Technical design

The main priciple behind the technical design of the experiment.

Experiment description

The experiment is to take pictures in the IR spectrum of astronomical targets outside the solar system for scientific analysis. The IR camera will be stabilized by a gimbal.

The experiment set-up consists of the following main parts:

  • NIR camera (red): This will provide the data on the astronomical targets we want to observe. This camera will be stabilized in order to achieve the best quality of images possible.
  • Telescope (yellow): The telescope which will be used to obtain high quality images of astronomical targets.
  • Guiding telescope and camera (green): This will provide images in the visible spectrum with a larger field of view compared to the main telescope in order to find our targets.
  • Stabilization system (purple): The stabilization system is a gimbal where the telescope will be mounted on. Its purpose is to point and keep the camera steady while making the intended images.
  • Control system (blue): The control system regulates the gimbal and logs the data from the IR camera together with the data from the other sensors. There will be multiple astronomical targets which the system can choose to image, to always have a target of interest in view. The log will be send over the E-link telemetry system during the flight.

There are distortions in the surface and lower atmosphere like IR-reflection and scattering of light. Also in the vicinity of the surface there is a significant amount of light pollution. Therefore a more satisfactory signal to noise ratio can be achieved at higher altitudes due to the relative lack of IR interference. The BEXUS balloon will reach an interesting height where the only light pollution is the solar irradiance and this can be blocked with an additional heat shield/ baffle. Additionally at this altitude, the above mentioned atmospheric effects can largely be avoided.

The telescope will be mounted on the side of the gondola,slightly outside of it. Due to the limited field of view of the system, the selected target will change multiple times during the flight. As the gondola rotates, this motion will be compensated while making the images. If the target gets out of the field of view due to this motion, the target is changed.

Timeline and process flow

Before flight:

Before the flight necessary calibration will be undertaken and the system will go into sleep mode to save power. The system will stay in this mode until at least a height of 20 km is reached.

End of ascent phase & start floating phase:

  • Cooling of the camera will start.
  • The sensors will determine the position and spatial orientation of the gondola.
  • The telescope will be orientated towards the astronomical targets that will be studied.

During floating phase:

The telescope will be pointing steadily into the direction of the astronomical target that is being studied. The images will be made by using different integration times. The data is logged on the system and sent to the ground station through the BEXUS E-link.

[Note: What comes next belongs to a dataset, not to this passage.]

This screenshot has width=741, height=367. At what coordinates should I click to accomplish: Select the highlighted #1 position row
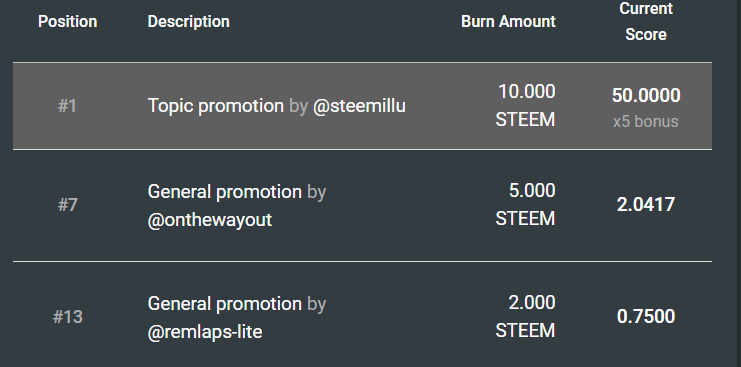[362, 106]
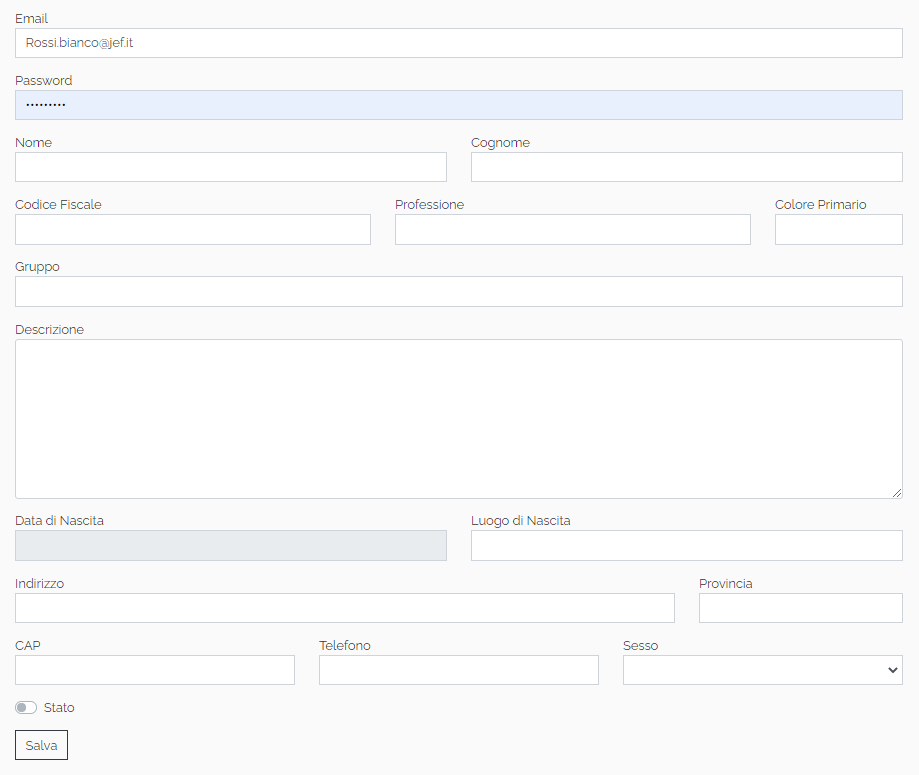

Because of the rotation of the gondola, the telescope might sometimes lose line of sight of the most recently studied astronomical target. In this case other astronomical targets within the new field of view of the camera will be photographed.

Descent phase & landing:

The gimbal will be positioned to have the highest probability to keep the telescope and camera intact on impact with the ground. Then the entire system will be shutdown.

After landing:

  • The batteries of the system can be removed.
  • The data stored onboard will be removed and stored safely.
  • The raw data from the log and received by the ground station will be analysed and refined.

Data obtained

  • Images in the near IR spectrum.
  • Orientation of the IR camera relative to the gondola. This is measured by a gyroscope.
  • Position of the gondola in WGS; orientation of the gondola in degrees relative to magnetic north. This is measured by a gyroscope, accelerometer, GPS and compass/ magnetometer.
  • Guiding scope images.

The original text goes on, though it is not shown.